• _Exercise requirements_
[1] Answer these questions from the essay on Aris Georgiou below:
(a) Which thinker and which of his works does the author paraphrase?
(b) What years do Aris Georgiou's most recent paintings span?
(c) Through what intermediaries did he produce works before these paintings?
[2] In the essay on Aris Georgiou below, recast the paragraph beginning "Aris Georgiou presents his most recent paintings" as a short bulleted list that keeps its main facts.
[3] Resume the essay on Aris Georgiou from the point where it stops below.

• _Text for analysis_

######

BY THE HAND OF ARIS GEORGIOU

By Efthymia Georgiadou-Koundoura
Art Historian

Every time I attempt to put into written words what I think and feel about pictures I have seen, I am paraphrasing the principles of the hermeneutic motion as formulated by George Steiner in his seminal work, After Babel. First of all comes the initiative trust in the seriousness of what I am facing; then comes penetration, a ‘violent’ incursion into its interior in order to break its code, decipher and comprehend, then come embodiment and, finally, restitution – as far as possible – of the reciprocal balance between word and image. Throughout the process I am possessed by doubt and fear that I have failed to achieve a fitting harmony between what is represented and what has been written, well knowing that there is far more than what meets the eye in a work of visual art and what words can convey of it.

Aris Georgiou presents his most recent paintings (2008-2010) as the expression of a need for gesture and manual craftsmanship and a direct creative relation with tools and materials, following a long period of engagement with the production of works through the intermediary of camera and computer. As a diary is written, initially, in response to an internal impulse, with –perhaps– no thought of publication, so too works of visual art demand, once created, to be presented and communicated to the viewer, with the result that the act of painting is transformed from a personal affair into a public dialogue.

######

• _Given data_

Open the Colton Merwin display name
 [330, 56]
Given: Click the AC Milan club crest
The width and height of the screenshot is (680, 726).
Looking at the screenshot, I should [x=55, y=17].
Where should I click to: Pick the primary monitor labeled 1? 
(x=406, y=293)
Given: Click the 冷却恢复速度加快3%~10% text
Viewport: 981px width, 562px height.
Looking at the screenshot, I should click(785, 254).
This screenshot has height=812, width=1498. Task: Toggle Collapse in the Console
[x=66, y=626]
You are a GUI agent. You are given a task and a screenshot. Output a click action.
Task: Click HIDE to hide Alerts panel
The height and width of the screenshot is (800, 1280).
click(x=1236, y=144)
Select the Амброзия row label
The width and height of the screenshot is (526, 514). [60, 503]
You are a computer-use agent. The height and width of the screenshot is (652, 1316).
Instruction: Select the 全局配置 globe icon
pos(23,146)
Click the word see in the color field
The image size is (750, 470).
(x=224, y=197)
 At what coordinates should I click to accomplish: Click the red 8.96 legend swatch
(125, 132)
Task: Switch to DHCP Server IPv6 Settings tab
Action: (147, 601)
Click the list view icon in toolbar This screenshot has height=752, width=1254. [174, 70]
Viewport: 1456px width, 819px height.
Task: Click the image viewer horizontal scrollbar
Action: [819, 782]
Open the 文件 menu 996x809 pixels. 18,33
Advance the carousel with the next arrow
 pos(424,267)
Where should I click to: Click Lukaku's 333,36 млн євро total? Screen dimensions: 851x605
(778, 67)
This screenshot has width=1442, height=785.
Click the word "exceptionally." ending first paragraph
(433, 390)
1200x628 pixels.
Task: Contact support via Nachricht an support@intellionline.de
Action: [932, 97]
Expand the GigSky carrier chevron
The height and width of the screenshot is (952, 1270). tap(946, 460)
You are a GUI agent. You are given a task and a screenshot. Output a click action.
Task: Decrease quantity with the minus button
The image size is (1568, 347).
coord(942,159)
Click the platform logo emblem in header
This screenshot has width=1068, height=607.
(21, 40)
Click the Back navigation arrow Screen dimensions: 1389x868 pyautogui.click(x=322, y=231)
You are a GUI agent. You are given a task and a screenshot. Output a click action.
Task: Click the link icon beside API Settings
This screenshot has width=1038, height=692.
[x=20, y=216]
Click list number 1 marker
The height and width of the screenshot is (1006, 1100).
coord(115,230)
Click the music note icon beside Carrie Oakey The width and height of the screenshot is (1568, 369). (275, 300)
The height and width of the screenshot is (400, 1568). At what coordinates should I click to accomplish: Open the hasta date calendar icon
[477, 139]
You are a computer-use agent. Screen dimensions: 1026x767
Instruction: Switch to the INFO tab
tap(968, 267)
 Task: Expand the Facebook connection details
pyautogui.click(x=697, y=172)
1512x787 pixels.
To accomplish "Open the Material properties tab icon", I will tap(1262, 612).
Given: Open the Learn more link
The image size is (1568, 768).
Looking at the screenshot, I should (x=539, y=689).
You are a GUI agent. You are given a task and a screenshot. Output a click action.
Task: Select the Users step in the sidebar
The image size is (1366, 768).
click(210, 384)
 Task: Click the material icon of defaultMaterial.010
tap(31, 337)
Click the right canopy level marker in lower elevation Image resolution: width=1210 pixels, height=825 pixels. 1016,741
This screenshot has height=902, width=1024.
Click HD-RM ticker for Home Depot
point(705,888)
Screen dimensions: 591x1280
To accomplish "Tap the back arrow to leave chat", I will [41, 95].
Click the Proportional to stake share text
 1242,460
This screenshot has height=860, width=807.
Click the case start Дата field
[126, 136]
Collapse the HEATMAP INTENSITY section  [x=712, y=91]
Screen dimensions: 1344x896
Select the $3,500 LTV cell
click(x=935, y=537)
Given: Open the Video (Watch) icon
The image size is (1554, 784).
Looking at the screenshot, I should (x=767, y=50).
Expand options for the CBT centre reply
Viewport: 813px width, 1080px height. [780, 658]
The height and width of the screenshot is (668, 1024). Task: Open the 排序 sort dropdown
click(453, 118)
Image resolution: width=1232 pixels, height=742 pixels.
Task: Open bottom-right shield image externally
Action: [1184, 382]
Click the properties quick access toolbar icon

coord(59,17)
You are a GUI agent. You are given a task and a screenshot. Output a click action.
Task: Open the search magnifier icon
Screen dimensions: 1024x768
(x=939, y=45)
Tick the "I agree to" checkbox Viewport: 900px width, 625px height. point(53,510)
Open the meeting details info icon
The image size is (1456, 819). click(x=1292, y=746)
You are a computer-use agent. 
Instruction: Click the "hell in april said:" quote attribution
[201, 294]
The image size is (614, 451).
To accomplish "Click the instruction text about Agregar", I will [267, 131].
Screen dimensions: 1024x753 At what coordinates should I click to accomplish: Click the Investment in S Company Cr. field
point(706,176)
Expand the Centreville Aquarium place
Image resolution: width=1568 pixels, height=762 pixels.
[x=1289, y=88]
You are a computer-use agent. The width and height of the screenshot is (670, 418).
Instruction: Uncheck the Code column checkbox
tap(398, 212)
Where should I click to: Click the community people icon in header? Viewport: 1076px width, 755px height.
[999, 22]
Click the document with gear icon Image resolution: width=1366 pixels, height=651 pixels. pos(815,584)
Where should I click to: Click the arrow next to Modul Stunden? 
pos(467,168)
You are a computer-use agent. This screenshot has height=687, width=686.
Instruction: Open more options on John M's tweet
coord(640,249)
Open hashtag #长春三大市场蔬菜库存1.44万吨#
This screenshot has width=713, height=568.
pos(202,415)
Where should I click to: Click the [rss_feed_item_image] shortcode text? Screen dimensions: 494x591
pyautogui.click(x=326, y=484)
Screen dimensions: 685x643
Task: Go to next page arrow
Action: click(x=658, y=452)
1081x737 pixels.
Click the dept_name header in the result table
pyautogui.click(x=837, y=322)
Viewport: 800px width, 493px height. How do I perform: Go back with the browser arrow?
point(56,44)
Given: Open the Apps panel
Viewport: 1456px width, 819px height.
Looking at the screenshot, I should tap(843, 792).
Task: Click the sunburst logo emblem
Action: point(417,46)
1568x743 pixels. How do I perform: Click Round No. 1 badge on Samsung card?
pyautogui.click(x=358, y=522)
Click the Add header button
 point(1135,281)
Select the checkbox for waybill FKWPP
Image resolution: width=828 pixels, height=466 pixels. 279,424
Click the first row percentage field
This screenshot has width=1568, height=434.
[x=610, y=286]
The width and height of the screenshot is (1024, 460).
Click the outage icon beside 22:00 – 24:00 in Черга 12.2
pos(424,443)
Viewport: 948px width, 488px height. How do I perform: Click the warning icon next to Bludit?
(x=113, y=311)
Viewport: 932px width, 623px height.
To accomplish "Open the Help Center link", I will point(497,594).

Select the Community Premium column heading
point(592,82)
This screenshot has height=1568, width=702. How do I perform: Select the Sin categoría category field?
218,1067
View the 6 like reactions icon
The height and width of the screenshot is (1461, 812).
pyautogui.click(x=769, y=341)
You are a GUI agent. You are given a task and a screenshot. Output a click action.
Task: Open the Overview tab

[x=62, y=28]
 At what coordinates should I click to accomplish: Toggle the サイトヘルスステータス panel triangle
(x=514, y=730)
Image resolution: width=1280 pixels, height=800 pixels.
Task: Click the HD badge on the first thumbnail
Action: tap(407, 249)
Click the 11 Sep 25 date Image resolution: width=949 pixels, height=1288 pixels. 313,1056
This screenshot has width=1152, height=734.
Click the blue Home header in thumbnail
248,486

######

• _Results for each task_
[1]
(a) George Steiner, in After Babel.
(b) 2008–2010.
(c) Camera and computer.

[2]
- Aris Georgiou's most recent paintings date from 2008–2010.
- He presents them as expressing a need for gesture, manual craftsmanship and a direct creative relation with tools and materials.
- They follow a long period of producing works through camera and computer.
- A diary is first written from an internal impulse, perhaps with no thought of publication. In the same way, works of visual art, once created, demand to be presented to the viewer.
- Painting thus turns from a personal affair into a public dialogue.

[3]
From a base of operations overlooking the sea in Thasos where he devotes himself to painting, Aris Georgiou endeavours by taming physical visions to convert them into visual events. On canvases large and small, with strong, bright acrylic colours and a distinctive gestural style, he shapes his compositions; preponderantly ‘seascapes’, they form thematic units with titles –sometimes enigmatic, metaphorical or ambiguous– indicative of the place, the time of day, the season, the changes in weather:

From Above, Blue Joni, Night Sky, Orymagdon, Ouragan, Odyssey, Trikymia, Dark Blue, Blue Thunder, Moonlight Hotel, Sundowns, Blazing, Soylent Green, Soylent Purple, Sideways, Seasons, Anastase, Barbeles, Splash, Klein Mein, Off Coast, Off Shore, Genia Chtenia…

The human figure appears but rarely, and when it does is treated as landscape. Man Dozing (2008), an expressionist composition, seems to give human form to the landscape, while the Ladies series (2009) includes female torsos, reminiscent of similar works by Willem De Kooning or some of Georgiou’s own photographs, such as the Captifs au Louvre. Elsewhere, the eye of Georgiou the photographer is obvious in otherwise abstract landscapes rendered as seen from above, like impressions of aerial photographs or scenes shot with a wide-angle lens.

For the artist, however, the object of contemplation is only the immediate motivation and not the final objective, even if his titles designate series with a common theme that is repeated until its expressive possibilities have been exhausted. Aris Georgiou is interested in the act of painting per se, with its particular constituents, its continuous or discontinuous forms, its tranquil or turbulent lines, in the application of thin or thick layers of colour, in the clearly discernible movement of the hand; and he shapes a personal visual idiom that neither refers to metaphysical states nor invites lyrical recollections, but declares the parity of material, creative gesture and finished work. His style reveals his admiration for the abstract expressionism of Rothko, but also recalls the axioms of the exponents of the last French avant-garde movement, “Supports/Surfaces”, in the late ‘60s, as seen primarily in the works of Daniel Dezeuze, Louis Cane and Claude Viallat.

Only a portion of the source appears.